(Collected data)
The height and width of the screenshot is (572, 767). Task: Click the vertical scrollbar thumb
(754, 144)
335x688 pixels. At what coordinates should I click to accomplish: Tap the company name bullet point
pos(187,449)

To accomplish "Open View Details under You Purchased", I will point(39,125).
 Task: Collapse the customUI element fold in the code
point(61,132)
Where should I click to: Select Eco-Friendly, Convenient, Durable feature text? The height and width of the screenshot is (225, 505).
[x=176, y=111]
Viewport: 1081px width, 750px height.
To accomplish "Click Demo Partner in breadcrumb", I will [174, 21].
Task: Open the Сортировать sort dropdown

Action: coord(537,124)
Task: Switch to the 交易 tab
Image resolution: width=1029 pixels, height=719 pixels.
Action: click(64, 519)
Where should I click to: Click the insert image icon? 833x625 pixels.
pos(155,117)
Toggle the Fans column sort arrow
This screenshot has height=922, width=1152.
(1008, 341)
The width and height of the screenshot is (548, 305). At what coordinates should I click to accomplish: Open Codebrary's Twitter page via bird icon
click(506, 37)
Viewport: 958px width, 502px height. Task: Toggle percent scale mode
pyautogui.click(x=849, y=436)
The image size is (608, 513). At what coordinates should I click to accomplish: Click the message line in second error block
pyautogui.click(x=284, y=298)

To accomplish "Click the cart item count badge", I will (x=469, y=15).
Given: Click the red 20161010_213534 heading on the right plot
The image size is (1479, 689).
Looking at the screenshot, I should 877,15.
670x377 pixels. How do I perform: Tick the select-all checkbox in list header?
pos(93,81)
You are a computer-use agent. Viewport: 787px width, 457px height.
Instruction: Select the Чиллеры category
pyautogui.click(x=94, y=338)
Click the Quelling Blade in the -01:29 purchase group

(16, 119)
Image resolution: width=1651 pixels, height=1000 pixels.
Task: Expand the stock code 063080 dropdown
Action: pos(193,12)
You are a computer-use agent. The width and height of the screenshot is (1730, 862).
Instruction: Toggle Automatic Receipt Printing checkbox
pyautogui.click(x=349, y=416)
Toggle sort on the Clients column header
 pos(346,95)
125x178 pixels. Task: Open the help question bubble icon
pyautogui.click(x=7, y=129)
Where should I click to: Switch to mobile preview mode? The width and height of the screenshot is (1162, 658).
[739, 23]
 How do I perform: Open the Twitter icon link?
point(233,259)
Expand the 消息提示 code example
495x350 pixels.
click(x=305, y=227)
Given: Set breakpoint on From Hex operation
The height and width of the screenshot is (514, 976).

→ **YOUR GOAL**
In the entries above, how many lines hold the word "will"? State the number and nothing else.

→ **TASK ANSWER**
3